◆ Page extract

-*-

Monday, October 29, 2012

Dracula - Oregon Childrens Theatre, Young Professionals Company, Portland, OR

"Children of the Night"

The classic thriller, Dracula, by Bram Stoker and adapted by Christopher P. Nicholas was presented, for one weekend only, to sold-out crowds by Oregon Children’s Theatre’s youth company, Young Professionals. It was directed by James Sharinghousen (recently seen as an actor in Triangle’s Avenue Q).

Although this only played for one weekend, it’s worth noting because it is presented by a company of youth, both in the acting and behind the scenes. These young people are from their school and are a good example of what young people are capable of when trained by a quality school/theatre such as OCT.


They are also presenting, for a second time, A WWII Radio Christmas, December 8th-16th, which sold-out last year (hint-hint). Call 503-228-9571 for tickets or go to their website www.octc.org for more information on classes and shows.


This is, indeed, one of the classic horror stories of all time. Although tales of vampires had been around before this, Dracula firmly cemented them into the minds and hearts of readers/viewers everywhere. And this stripped-down, hour-long model of the story adds enough suspense to make it a worthwhile experience.

-*-

(Saved entries)
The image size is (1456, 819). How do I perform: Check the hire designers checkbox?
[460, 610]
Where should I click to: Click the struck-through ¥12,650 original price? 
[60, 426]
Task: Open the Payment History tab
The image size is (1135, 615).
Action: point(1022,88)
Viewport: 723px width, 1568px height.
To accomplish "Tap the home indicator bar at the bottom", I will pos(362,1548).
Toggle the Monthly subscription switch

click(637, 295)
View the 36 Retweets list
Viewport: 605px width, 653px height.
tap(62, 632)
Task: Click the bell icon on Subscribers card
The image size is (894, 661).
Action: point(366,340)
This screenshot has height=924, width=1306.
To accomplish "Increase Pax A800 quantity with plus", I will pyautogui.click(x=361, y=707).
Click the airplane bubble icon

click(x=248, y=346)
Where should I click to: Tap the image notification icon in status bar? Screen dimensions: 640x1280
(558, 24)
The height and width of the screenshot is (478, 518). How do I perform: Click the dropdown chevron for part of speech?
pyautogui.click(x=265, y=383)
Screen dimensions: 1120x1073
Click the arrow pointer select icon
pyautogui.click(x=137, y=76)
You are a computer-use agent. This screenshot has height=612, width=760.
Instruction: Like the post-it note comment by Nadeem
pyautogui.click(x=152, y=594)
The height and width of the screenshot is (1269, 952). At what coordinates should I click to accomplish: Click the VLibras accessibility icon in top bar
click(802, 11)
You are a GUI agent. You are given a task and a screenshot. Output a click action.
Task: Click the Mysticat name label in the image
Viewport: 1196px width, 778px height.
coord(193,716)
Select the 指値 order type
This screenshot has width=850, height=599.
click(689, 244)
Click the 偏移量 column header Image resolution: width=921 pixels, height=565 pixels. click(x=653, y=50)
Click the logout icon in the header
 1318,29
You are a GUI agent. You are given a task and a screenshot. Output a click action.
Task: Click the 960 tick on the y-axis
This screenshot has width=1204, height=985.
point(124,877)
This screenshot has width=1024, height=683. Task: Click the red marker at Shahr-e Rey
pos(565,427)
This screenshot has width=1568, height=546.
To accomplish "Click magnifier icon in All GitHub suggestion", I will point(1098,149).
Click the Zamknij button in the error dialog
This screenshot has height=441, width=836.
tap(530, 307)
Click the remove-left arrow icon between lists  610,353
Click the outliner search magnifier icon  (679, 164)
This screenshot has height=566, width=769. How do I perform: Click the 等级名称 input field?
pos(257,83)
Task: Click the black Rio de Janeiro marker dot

-*-

◆ Your goal
Translate this sentence from the Dracula review into Spanish: "This is, indeed, one of the classic horror stories of all time." The records have no connection to the Dracula review.

◆ Worked solution
Esta es, en efecto, una de las historias de terror clásicas de todos los tiempos.